What Is Fraud?

Commenting on the now widely covered SEC civil charge against Goldman (here is the complaint (PDF), Matt Yglesias writes:

The general form of this complaint, that it was wrong for Goldman to make money by betting on the failure of debt-vehicles that in another context Goldman was marketing, has been around for a while. But itís never been clear to me if there was evidence of actual deliberate fraud, as opposed to something vaguer like an undisclosed conflict of interest.
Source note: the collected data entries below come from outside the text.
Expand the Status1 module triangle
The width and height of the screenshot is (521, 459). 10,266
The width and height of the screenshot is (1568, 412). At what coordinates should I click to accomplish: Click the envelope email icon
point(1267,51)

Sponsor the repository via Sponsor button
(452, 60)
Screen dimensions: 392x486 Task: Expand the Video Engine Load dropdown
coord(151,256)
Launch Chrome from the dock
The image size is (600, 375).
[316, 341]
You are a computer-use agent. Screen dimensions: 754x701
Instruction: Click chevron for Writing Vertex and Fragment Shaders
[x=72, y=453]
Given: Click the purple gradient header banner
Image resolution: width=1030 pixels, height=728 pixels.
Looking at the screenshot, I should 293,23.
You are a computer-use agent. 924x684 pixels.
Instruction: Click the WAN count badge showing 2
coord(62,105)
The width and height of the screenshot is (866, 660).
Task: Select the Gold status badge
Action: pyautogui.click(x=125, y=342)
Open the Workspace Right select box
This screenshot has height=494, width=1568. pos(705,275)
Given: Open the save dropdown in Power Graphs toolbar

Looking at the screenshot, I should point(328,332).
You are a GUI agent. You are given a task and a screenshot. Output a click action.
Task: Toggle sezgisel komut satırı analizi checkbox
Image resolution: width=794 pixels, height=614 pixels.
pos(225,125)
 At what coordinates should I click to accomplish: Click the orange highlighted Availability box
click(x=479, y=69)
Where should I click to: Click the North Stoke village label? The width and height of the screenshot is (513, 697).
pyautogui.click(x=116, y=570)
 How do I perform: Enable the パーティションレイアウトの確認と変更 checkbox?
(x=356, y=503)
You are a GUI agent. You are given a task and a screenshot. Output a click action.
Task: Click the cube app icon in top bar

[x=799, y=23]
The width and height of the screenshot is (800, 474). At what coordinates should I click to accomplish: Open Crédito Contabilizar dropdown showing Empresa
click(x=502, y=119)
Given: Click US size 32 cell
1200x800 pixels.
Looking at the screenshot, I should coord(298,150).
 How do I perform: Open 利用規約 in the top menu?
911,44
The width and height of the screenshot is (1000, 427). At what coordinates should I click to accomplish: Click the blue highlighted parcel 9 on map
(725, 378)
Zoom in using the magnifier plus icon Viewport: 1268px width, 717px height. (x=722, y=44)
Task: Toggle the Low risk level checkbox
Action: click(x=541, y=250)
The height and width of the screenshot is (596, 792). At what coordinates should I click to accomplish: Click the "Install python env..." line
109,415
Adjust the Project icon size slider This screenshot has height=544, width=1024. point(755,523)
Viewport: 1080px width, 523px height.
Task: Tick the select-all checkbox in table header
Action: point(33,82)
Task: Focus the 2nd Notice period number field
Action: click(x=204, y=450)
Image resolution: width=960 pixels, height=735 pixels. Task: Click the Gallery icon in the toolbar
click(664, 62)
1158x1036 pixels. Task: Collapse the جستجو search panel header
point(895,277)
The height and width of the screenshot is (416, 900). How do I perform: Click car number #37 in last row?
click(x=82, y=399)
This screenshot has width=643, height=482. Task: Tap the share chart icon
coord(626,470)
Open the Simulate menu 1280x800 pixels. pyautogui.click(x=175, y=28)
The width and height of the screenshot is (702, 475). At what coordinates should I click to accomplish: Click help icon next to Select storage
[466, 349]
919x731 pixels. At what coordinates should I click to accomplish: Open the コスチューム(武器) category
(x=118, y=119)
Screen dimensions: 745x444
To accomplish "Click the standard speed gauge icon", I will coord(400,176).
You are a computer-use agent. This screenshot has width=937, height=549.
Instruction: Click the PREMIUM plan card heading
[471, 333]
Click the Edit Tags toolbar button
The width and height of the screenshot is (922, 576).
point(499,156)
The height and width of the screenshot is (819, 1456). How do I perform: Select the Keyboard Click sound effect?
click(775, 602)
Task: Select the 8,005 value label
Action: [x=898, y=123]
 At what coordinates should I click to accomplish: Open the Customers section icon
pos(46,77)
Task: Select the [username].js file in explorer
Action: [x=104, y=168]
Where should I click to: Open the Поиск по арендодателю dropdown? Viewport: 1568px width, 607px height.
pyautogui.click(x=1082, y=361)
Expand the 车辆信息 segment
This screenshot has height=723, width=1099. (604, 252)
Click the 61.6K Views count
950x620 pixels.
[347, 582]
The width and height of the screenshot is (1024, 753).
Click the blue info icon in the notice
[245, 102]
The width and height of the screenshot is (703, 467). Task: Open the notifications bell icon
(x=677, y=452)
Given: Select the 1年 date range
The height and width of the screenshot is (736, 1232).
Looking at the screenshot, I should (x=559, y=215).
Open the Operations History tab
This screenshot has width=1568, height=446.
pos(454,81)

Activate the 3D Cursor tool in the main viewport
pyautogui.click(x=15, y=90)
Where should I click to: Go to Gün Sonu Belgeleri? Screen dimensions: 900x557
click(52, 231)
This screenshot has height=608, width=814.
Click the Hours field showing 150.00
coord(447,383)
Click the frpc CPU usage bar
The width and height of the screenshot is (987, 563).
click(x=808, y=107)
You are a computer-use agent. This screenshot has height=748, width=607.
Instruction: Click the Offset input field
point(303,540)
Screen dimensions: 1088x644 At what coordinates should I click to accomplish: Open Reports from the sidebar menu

(Emphasis supplied.) To non-lawyers, non-disclosure of a material fact may not seem like fraud, but under securities laws, it is fraud:

"Rule 10b-5: Employment of Manipulative and Deceptive Practices":

It shall be unlawful for any person, directly or indirectly, by the use of any means or instrumentality of interstate commerce, or of the mails or of any facility of any national securities exchange,

(a) To employ any device, scheme, or artifice to defraud,(b) To make any untrue statement of a material fact or to omit to state a material fact necessary in order to make the statements made, in the light of the circumstances under which they were made, not misleading, or (c) To engage in any act, practice, or course of business which operates or would operate as a fraud or deceit upon any person, in connection with the purchase or sale of any security."

I do not know the story behind the Goldman case in detail, but what Yglesias described is a classic "omission of material fact" case which makes up the bulk of securities fraud cases.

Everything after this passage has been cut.